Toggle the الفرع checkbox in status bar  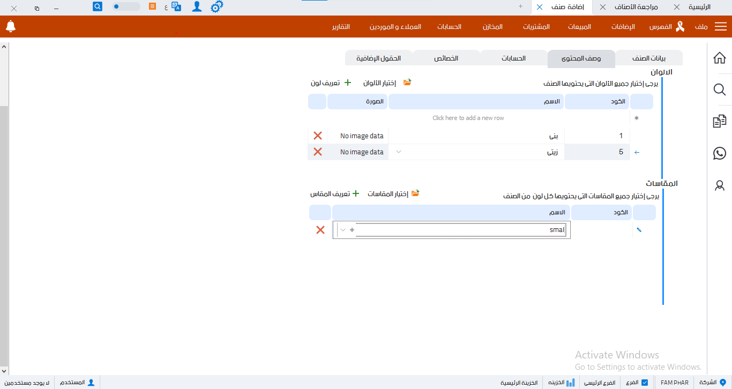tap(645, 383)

○ ○ ○

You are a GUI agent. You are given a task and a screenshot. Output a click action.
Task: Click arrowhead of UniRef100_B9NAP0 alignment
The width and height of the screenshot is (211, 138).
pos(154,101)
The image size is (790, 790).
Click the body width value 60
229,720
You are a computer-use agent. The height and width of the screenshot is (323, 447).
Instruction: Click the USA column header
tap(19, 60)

○ ○ ○

Rewrite the data from the line with "The image size is (790, 790)." up to and including the line with "tap(19, 60)", changing "Click" to "Tap" and keeping everything else the same.

The image size is (790, 790).
Tap the body width value 60
229,720
You are a computer-use agent. The height and width of the screenshot is (323, 447).
Instruction: Tap the USA column header
tap(19, 60)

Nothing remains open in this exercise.